Le 15 avril dernier, la stupeur tombe sur toute la communauté éducative d’Etampes, avec l’intoxication collective d’enfants et enseignants de l’école élémentaire Jacques Prévert. Cette alerte a conduit à l’hospitalisation de 33 enfants et 2 adultes. Ceux-ci présentaient des symptômes semblables (vomissements, maux de gorge et migraines). Passée la surprise de la nouvelle, les parents d’élèves cherchent des explications à cette intoxication collective. Les premiers éléments écartent l’hypothèse d’une fuite de gaz ou d’une intoxication au monoxyde de carbone. Mais avec la mobilisation de 70 pompiers pour cet incident, l’inquiétude est de mise chez ceux qui ne trouvent pas les réponses à leurs interrogations.

Plusieurs études et analyses ont depuis été menées sur l’école, et l’ARS a autorisé sa réouverture après les vacances le 2 mai dernier.
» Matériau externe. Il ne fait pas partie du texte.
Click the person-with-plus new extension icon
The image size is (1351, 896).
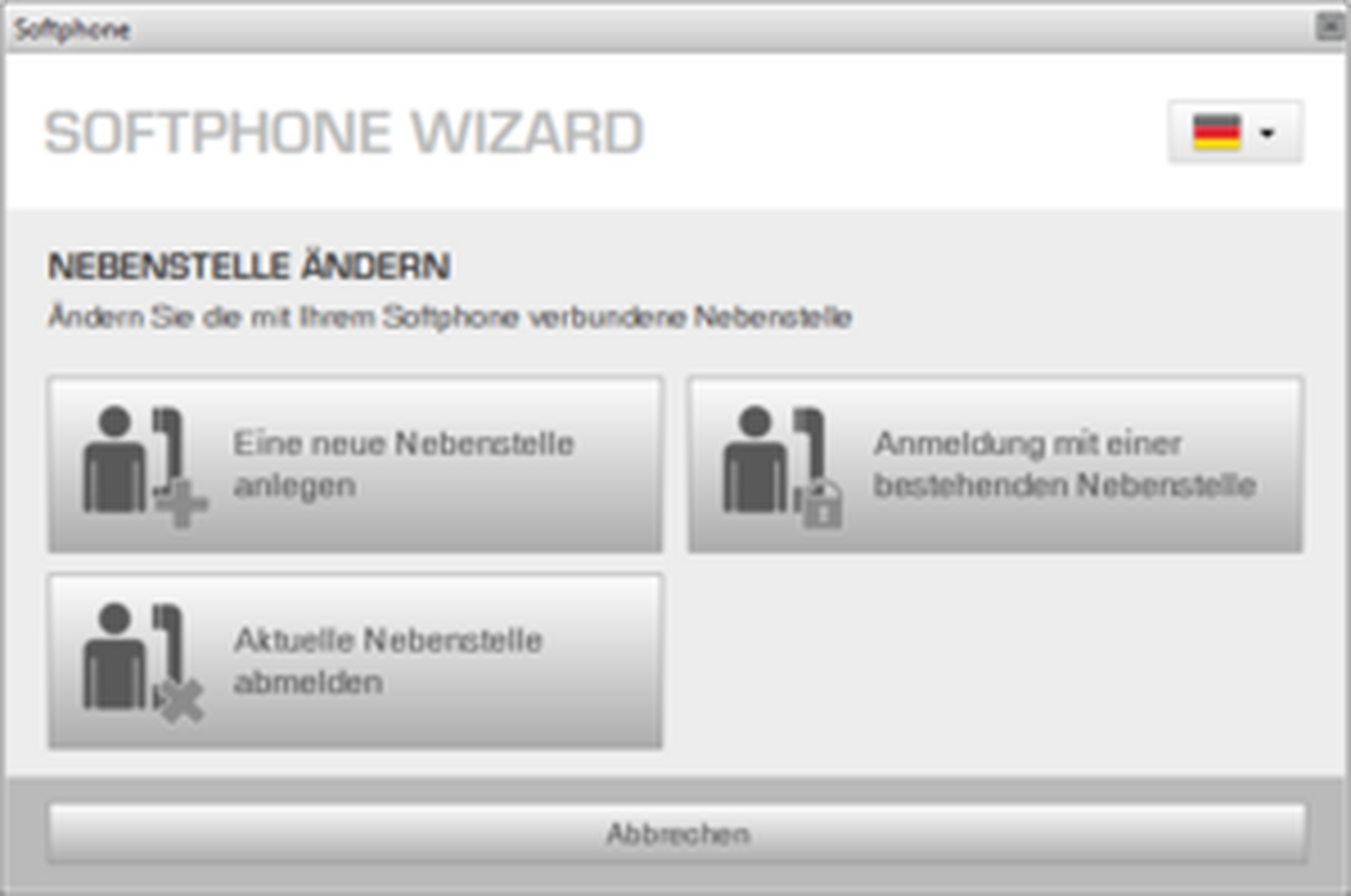145,467
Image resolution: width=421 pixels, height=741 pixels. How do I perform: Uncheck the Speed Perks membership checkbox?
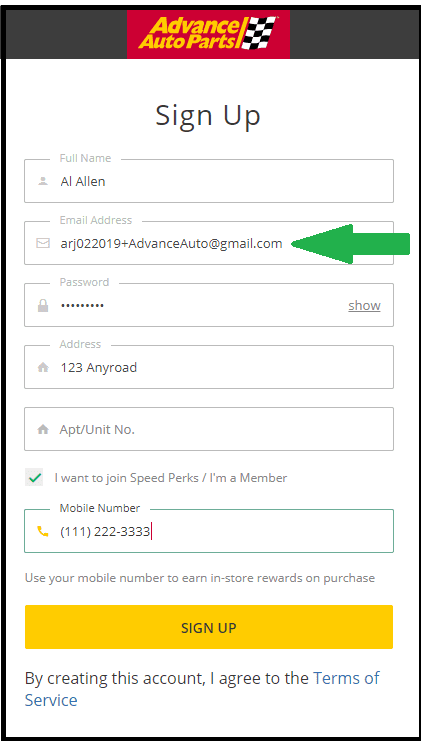[34, 478]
Des prélèvement effectués fin avril relevait selon l’instance qui dépend du ministère de la Santé « des teneurs normales » concernant les principaux composés chimiques risquant d’intoxiquer les enfants. Ce rapport a néanmoins identifié comme cause possible des douleurs et vomissements, le manque de « ventilation permanente » des salles de classe qui pourrait « provoquer des teneurs extrêmement élevées en dioxyde de carbone Co2 (supérieures à 4000cm3/m3, voire 5000cm3/m3 ».
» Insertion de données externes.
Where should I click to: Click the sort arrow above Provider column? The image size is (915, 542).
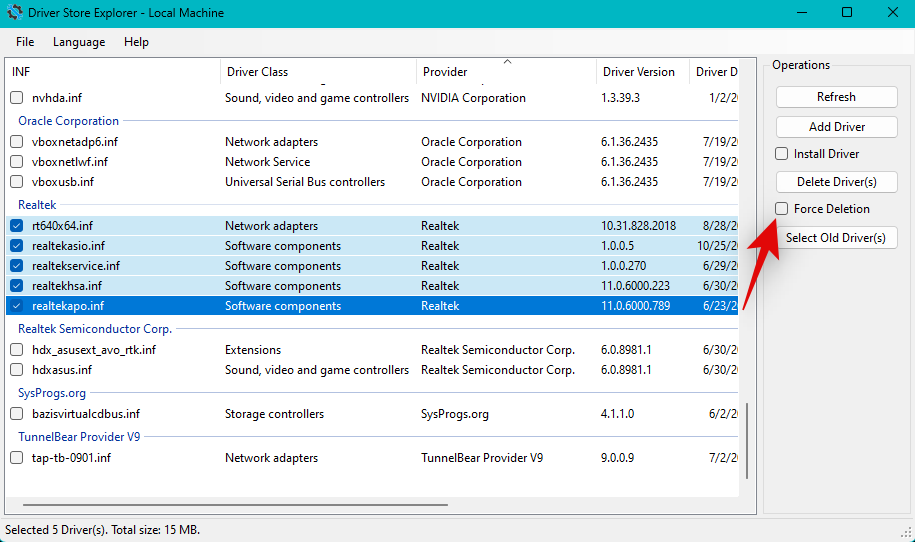click(x=507, y=62)
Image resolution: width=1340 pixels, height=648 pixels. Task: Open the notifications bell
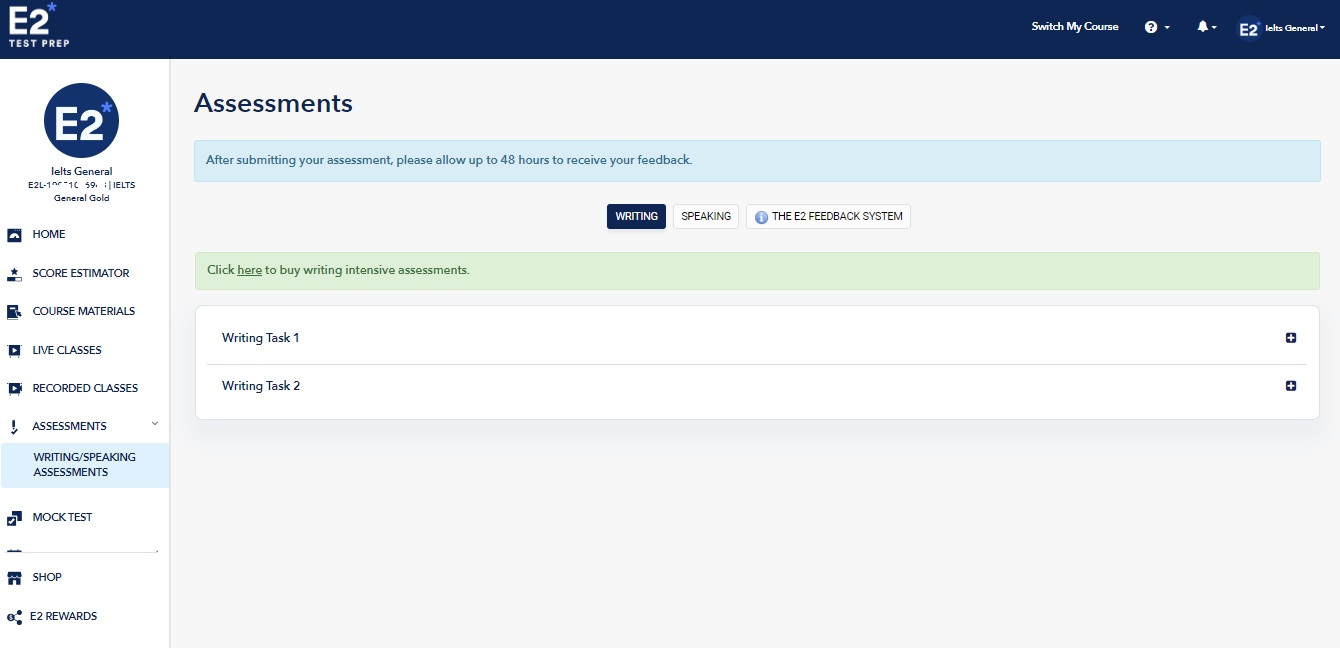[1203, 27]
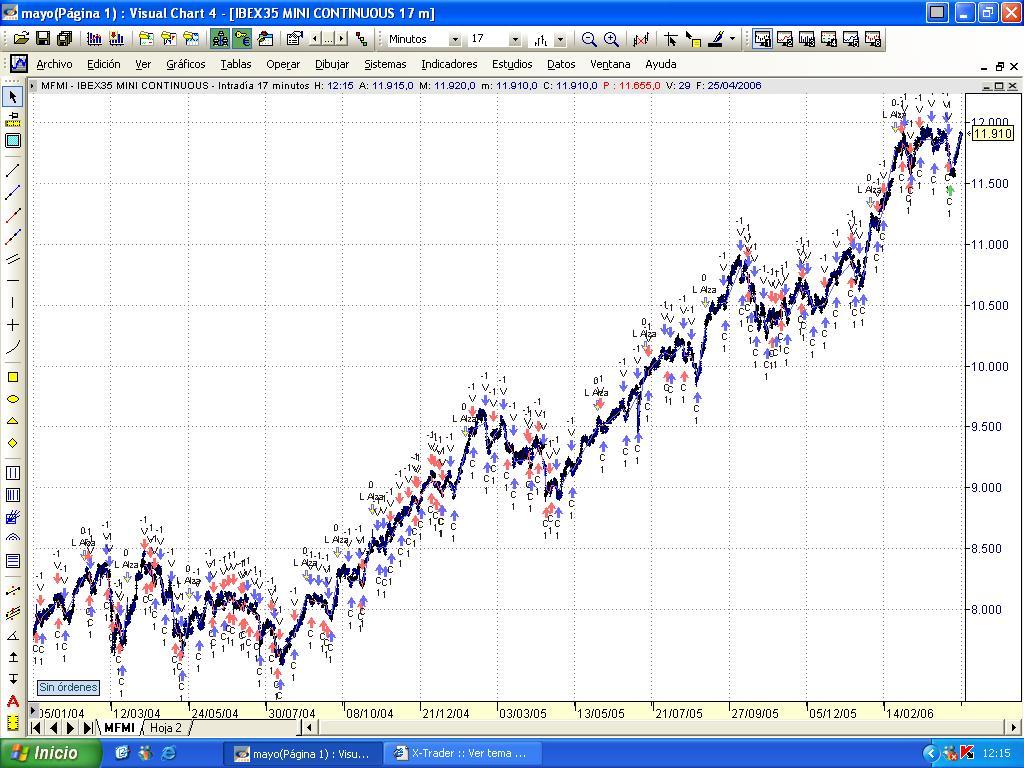Screen dimensions: 1024x768
Task: Select the yellow rectangle drawing tool
Action: click(x=13, y=377)
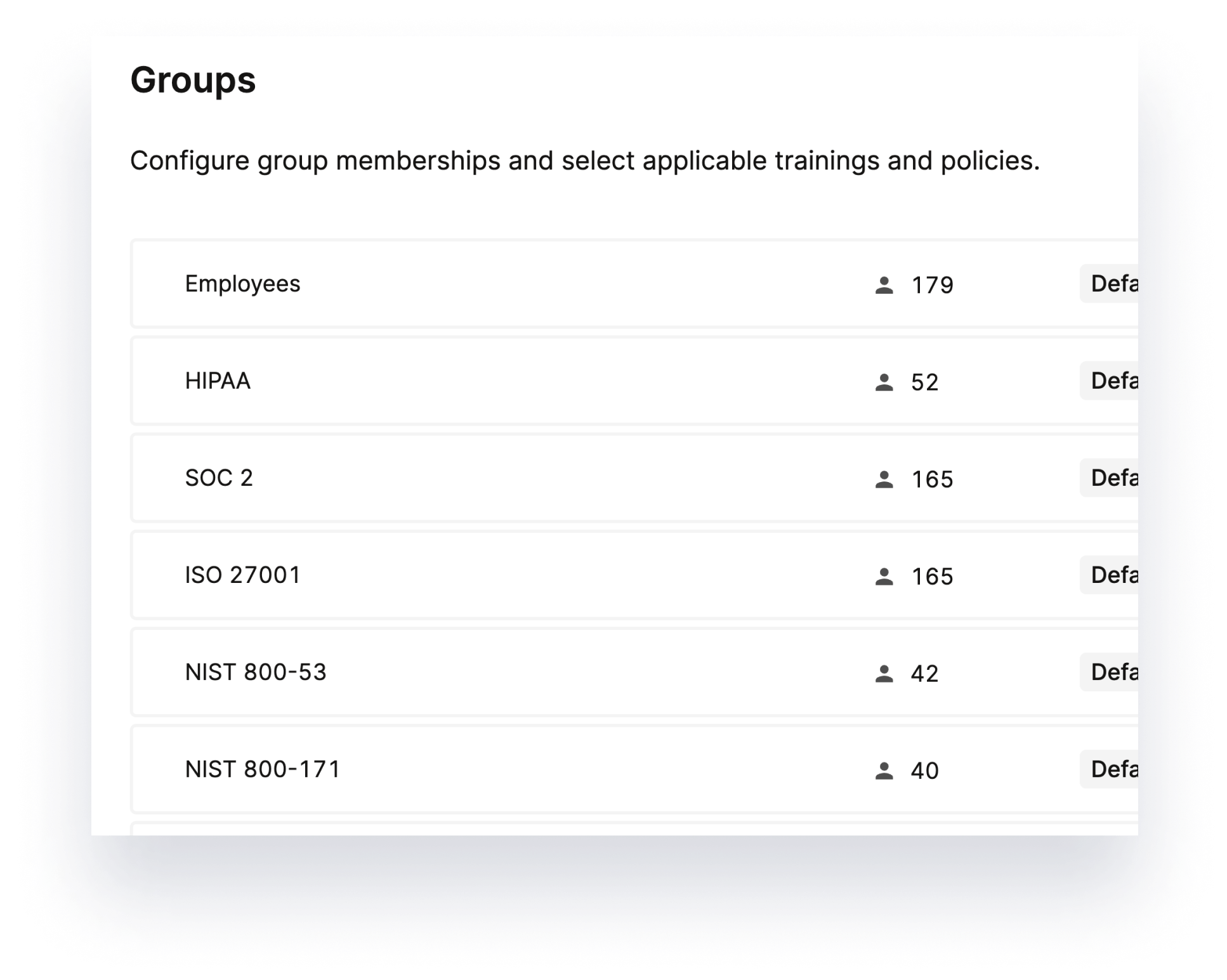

Une hypothèse confirmée par une étude de confinement menée par le Laboratoire central de la Préfecture de police. La municipalité a récemment communiqué les résultats de cette enquête réalisée sur deux semaines du 9 au 20 mai. Les analystes ont placé des capteurs de Co2 dans chacune des 12 classes de primaire et 5 de maternelle, qui ont révélé des confinements élevés, voire très élevés dans la majorité des classes. Les taux de présence de Co2 dans l’air s’envolent au moment de la présence en classe. Les experts du laboratoire recommandent donc d’augmenter l’aération des lieux, indiquant dans leur conclusion que « le renouvellement d’air des locaux n’est pas assuré de façon satisfaisante ».
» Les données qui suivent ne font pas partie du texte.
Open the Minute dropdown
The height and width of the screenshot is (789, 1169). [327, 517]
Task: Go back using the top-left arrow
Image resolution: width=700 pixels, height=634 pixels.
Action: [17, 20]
Du côté de la ville, de premiers travaux de ventilation ont été lancés au mois de mai, et des capteurs de Co2 ont été installés dans chaque classe début juin, tout comme des grilles de ventilation. Des ouvertures murales sont aussi prévues cet été dans les locaux de l’école, « de façon à réaliser des ventilations permanentes, les travaux ont lieu du 6 au 20 juillet » indique Marie-Claude Girardeau, adjointe aux écoles. Le Laboratoire devrait ainsi être de nouveau missionné par la ville à la rentrée pour mesurer les effets des travaux réalisés sur l’environnement des élèves et enseignants.